Thekkan Kuttur or  Tekkan Kuttur is a place in Malappuram district of Kerala in India. Its under Tirur block and Thalakkad village.

Demographics
Around 4000 people are living here. There is a Shiva Temple named "Pazhayeadath-Sivakshethram" another small temple is also there which named as "Puthiyeadath-Kshethram".

Education
There are two schools named A.M.L.P.S and G.L.P.S. Most of the peoples of this village depends on farming.
Thekkan Kuttur is extended to Kuttur Desom which is unofficially known as Vadakkan Kuttur.
Thekkan Kuttur Post office is located in Kuttur Desom. There is another school Devi Sahayam Lower Primary School in Kuttur.

Economy
This village is predominantly occupied by people working in Gulf Countries. This place may be one of the highest paid in terms 
of Labour charges. A paradise for labours. Still Most of the people are reluctant to do labour and wait for getting some job
in Gulf countries.

Temples
There are three more temples in Kuttur. A very ancient Parthasarathy Temple which were maintained by Namboodiris during last century.
Anthimahakalan Temple which is family temple of Amassam Veetil, an ancient Nair Tharavad located at Kuttur. An ancient Bhagavathy temple known to be maintained directly by kings of Vettathu nadu also exists between Kuttur and Pothanur (nearby village). This bagavathy temple is having many surprising and interesting traditions. Still Oracles (Velichappadu)  profess during specific festivals.

Festivals
Daily pujas are done by Mannan community (OBC). All sects of Hindu fraternity participate in rituals wholeheartedly at this temple.
It is said that Muslims also participate and co-operate in all the festivals.

History
After 1928 Moppila riots all Nambudiri families residing in Kuttur Desom migrated to Palakkad. 
People are slowly migrating to nearby cities since agriculture is not profitable.

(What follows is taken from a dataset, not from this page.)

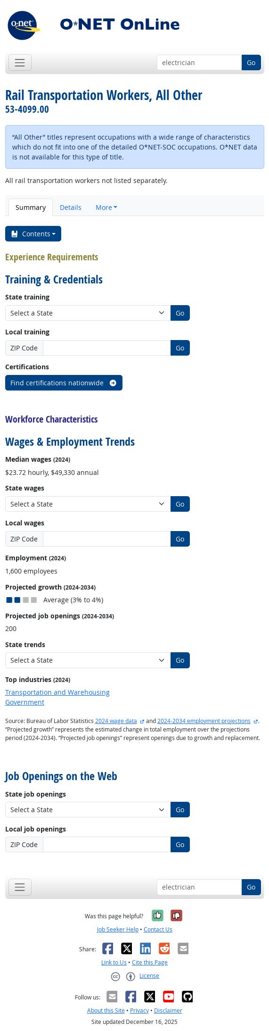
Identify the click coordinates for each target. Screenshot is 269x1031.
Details (71, 207)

Economy is purely depending on the Gulf money.

Transportation
Thekkankuttoor village connects to other parts of India through Tirur town.  National highway No.66 passes through Tirur and the northern stretch connects to Goa and Mumbai.  The southern stretch connects to Cochin and Trivandrum.   Highway No.966 goes to Palakkad and Coimbatore.   The nearest airport is at Kozhikode.  The nearest major railway station is at Tirur.